A Blood Pressure Regulation and Stroke Risk Evaluation Study in Hypertensive Patients Treated With Eprosartan

NCT ID: NCT01562613

Last Updated: 2014-08-12

Basic Information

• Recruitment Status: COMPLETED
• Total Enrollment: 533 participants
• Study Classification: OBSERVATIONAL
• Study Start Date: 2012-03-31
• Study Completion Date: 2013-03-31

Brief Summary

The primary objective of the study is to evaluate the proportion of hypertensive patients who achieve regulation of their blood pressure (BP) levels according to the European Society of Cardiology / European School of Haematology (ESC/ESH) Guidelines, after treatment with eprosartan for 6 months under standard medical practice conditions. The absolute change in Systolic blood pressure from baseline will also be calculated.
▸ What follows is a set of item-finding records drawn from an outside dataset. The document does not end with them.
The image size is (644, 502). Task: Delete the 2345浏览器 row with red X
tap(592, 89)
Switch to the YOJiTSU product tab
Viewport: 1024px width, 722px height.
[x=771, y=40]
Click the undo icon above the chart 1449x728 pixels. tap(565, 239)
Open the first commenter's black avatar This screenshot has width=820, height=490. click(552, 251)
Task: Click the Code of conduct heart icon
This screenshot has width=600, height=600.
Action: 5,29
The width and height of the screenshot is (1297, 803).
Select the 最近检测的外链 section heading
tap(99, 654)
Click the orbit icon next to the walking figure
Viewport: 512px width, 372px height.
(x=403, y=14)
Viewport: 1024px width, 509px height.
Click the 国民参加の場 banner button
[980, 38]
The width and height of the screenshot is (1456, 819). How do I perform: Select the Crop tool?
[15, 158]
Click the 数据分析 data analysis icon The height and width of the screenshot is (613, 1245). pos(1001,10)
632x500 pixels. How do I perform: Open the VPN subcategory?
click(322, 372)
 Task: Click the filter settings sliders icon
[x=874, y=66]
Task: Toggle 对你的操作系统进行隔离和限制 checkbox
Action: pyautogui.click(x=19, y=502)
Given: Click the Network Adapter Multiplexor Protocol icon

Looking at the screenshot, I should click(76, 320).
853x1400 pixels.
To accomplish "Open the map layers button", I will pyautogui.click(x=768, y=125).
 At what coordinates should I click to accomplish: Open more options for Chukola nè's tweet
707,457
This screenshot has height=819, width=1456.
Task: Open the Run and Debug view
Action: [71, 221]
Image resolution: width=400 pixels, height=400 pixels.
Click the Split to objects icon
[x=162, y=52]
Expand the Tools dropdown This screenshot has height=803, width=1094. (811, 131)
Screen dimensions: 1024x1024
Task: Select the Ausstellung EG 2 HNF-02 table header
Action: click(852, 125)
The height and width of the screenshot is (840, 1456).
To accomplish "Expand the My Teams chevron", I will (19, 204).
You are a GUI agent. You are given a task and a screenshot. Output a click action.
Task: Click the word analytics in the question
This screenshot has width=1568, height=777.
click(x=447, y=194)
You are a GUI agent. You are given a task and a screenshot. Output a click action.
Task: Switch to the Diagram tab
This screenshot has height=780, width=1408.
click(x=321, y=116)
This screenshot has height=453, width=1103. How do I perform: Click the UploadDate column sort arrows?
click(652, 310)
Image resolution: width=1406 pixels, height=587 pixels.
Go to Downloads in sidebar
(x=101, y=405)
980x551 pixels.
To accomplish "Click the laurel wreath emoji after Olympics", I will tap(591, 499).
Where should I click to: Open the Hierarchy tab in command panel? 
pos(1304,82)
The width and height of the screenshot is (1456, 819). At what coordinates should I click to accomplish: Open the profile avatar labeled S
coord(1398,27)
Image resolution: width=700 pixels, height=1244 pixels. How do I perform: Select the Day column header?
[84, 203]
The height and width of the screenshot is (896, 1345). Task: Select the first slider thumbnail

This study also aims in the evaluation of Framingham stroke risk profile score of patients treated with eprosartan under standard clinical practice conditions during the observation period. Besides the primary and the secondary objective of the study, the assessment of the percentage of patients who experienced Adverse Events (AEs), Serious Adverse Events (SAEs), Adverse Drug Reactions (ADRs), Serious Adverse Drug Reactions (SADRs) (overall and per observed event) and the percentage of patients who discontinued treatment prematurely before the advent of the 6-month observation period due to toxicity to the study medication constitutes another important objective that is related to the safety of the treatment.

Detailed Description

This is an open, non-interventional, non-comparative study. Therefore, there is no control group, randomization, or blinding involved. The target subject population is hypertensive patients who are being treated with eprosartan under standard clinical conditions and the locally approved Summary of Product Characteristics (SmPCs). Treatment selection is independent of the study conduct according to the local requirements of the Health Authorities for the definition of non-interventional studies being conducted in Greece. Therefore, the inclusion/exclusion criteria of this study follow the clinical decision of the participating physician, when prescribing the study medication(s) under standard clinical practice. The study plans to enroll 600 patients from 100 participating centers (hospitals and private physicians). This number includes an additional 25% cushion compared to the required sample size to ensure that sufficient data is collected for the subsequent statistical analysis. The study has been designed to be non-interventional and subsequently follows the per center standard practice of treatment, medical care and visits. As a result a rigid visit schedule could not be imposed. However, when taking into account the overall local standard practice, an overview of the visit schedule is indicated per subject:

• A baseline visit at the beginning of the 6-month observation period where the investigator will check the eligibility of the subject and will record the baseline data provided that the subject is eligible and has given the signed and dated informed consent.
• A final visit at the end of the 6-month treatment period (also observation period), and
• At least one interim visit (according to the standard clinical practice, within baseline and final visit)

Conditions

Hypertension; Stroke

Study Design

• Study Time Perspective: PROSPECTIVE

Study Groups

Hypertensive patients

All eligible hypertensive patients treated with eprosartan

No interventions assigned to this group

Eligibility Criteria

Inclusion Criteria

1. Adult patients (age greater or equal to 18 years)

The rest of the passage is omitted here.